The Lion In The Iron Mask doesn’t appreciate taking a steel ball to the snout. And Lilith doesn’t appreciate you hiding in her headgear. Can’t blame either of them, really!

The “bullet hell” part is interesting, because, while the bullets kill momentum, they only get spawned under certain circumstances (Hitting one of the table bosses in their mid to late stages, for example), the enemies are mostly weak (and only kill downward momentum, which is really helpful), and, to help counter these extra considerations, the game’s tilt sensor (An anti-cheat measure, originally to ensure you weren’t just lifting the table and tipping the ball where you wanted it to go) is quite generous (to the point where it recommends you use tilt.) Although, like any pinball table, it can get pretty twitchy (and dealing with the twitchy portions is a key to mastery), the bullets are pretty slow, and thus, dealing with them is more a matter of perception, of thought, than of reflexes.

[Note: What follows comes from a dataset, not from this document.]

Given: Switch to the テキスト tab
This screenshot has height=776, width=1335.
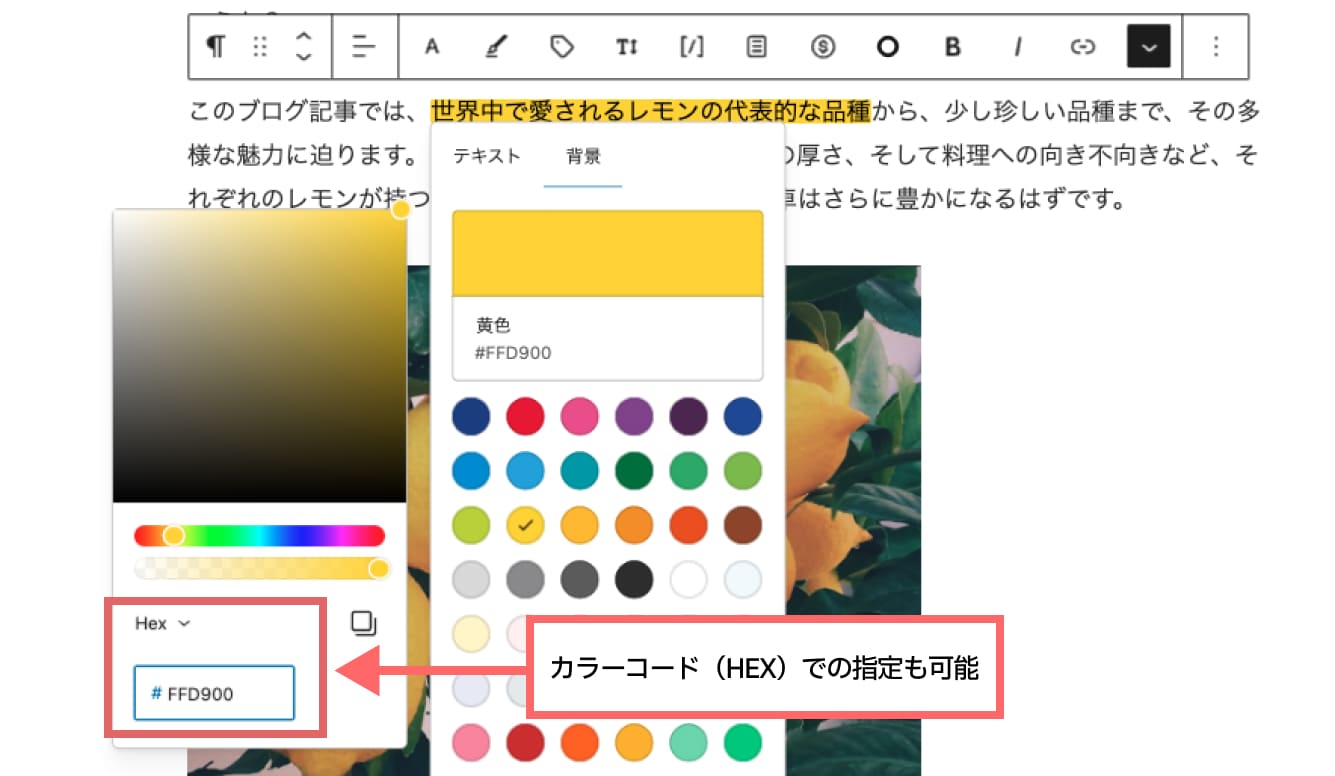Looking at the screenshot, I should (486, 156).
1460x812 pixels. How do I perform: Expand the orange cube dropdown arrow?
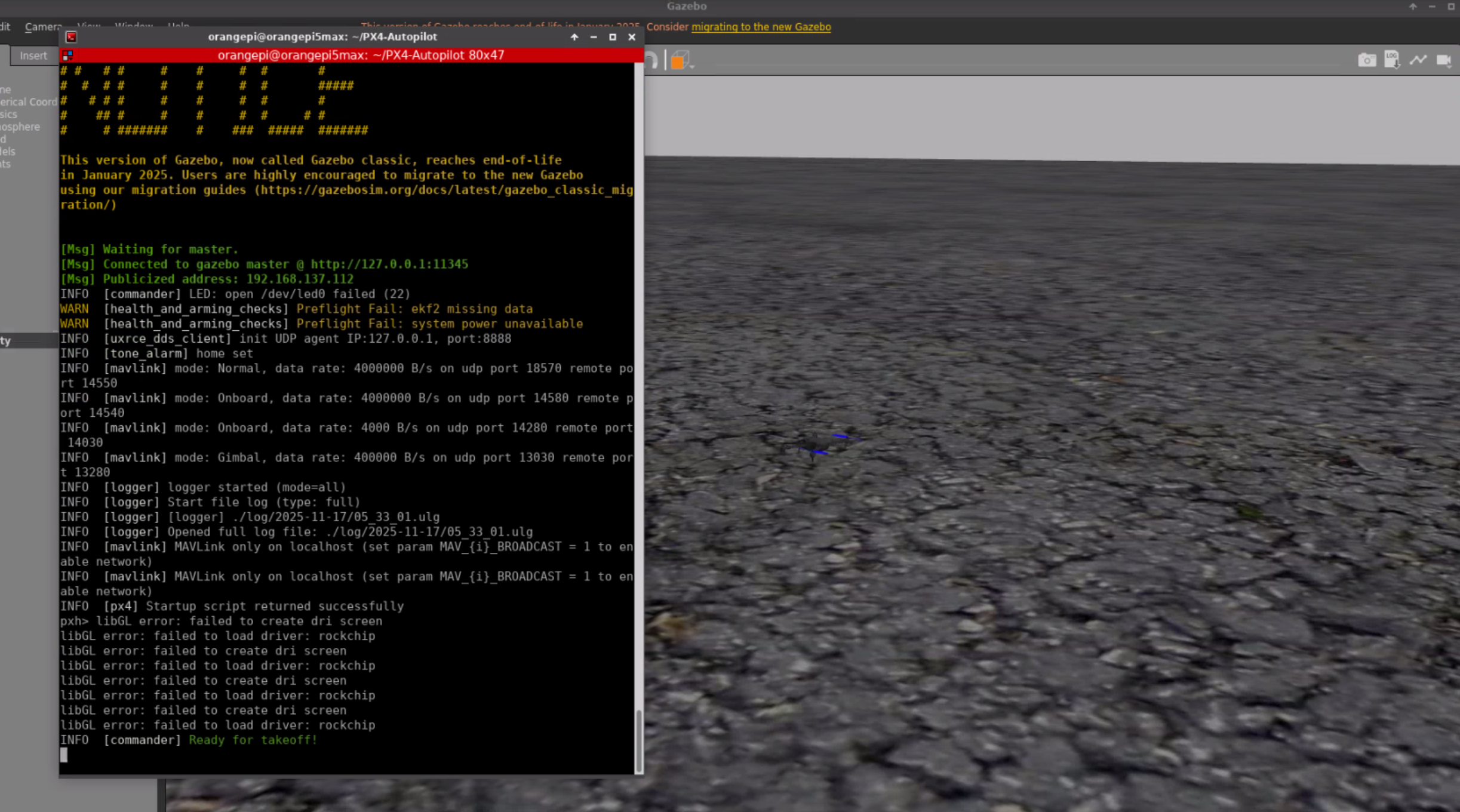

Finally, of course, it is a pinball table. While its table guide is a little sparse, the game helpfully tells you its Letter Goals (for the words ZODIAC, ARCANE, and HERMIT, aka LOADSAPOINTS, LOADSAPOINTS, and LOADSAPOINTS), and the UI is laid out fairly sensibly, with the central focus being… The three tiered table, each tier containing its own enemy spawns and bosses. Kill a boss’s multiple stages, and you get big points, before it returns the boss to its lowest stage. On the one hand, there’s a lot to parse, but it becomes almost second nature to identify certain things: Here’s where the jackpots are. Here’s the teleportals. Oh good, the untouched bumpers for the top-tier letter goal are highlighted, nice job!

It helps that your reward for certain tricks is also… Quite visceral. Lilith is really angry now!

There’s some minor performance issues, but, for the most part, that’s Early Access, and this is a well-polished, high-octane table that nonetheless gives you a little breathing room as it goes. Well worth a look for pinball fans, and, if you’re interested in how digital pinball tables can change the base formula in interesting ways, this one’s one to watch out for too.

The Mad Welshman Devil Crushed this review, in his opinion.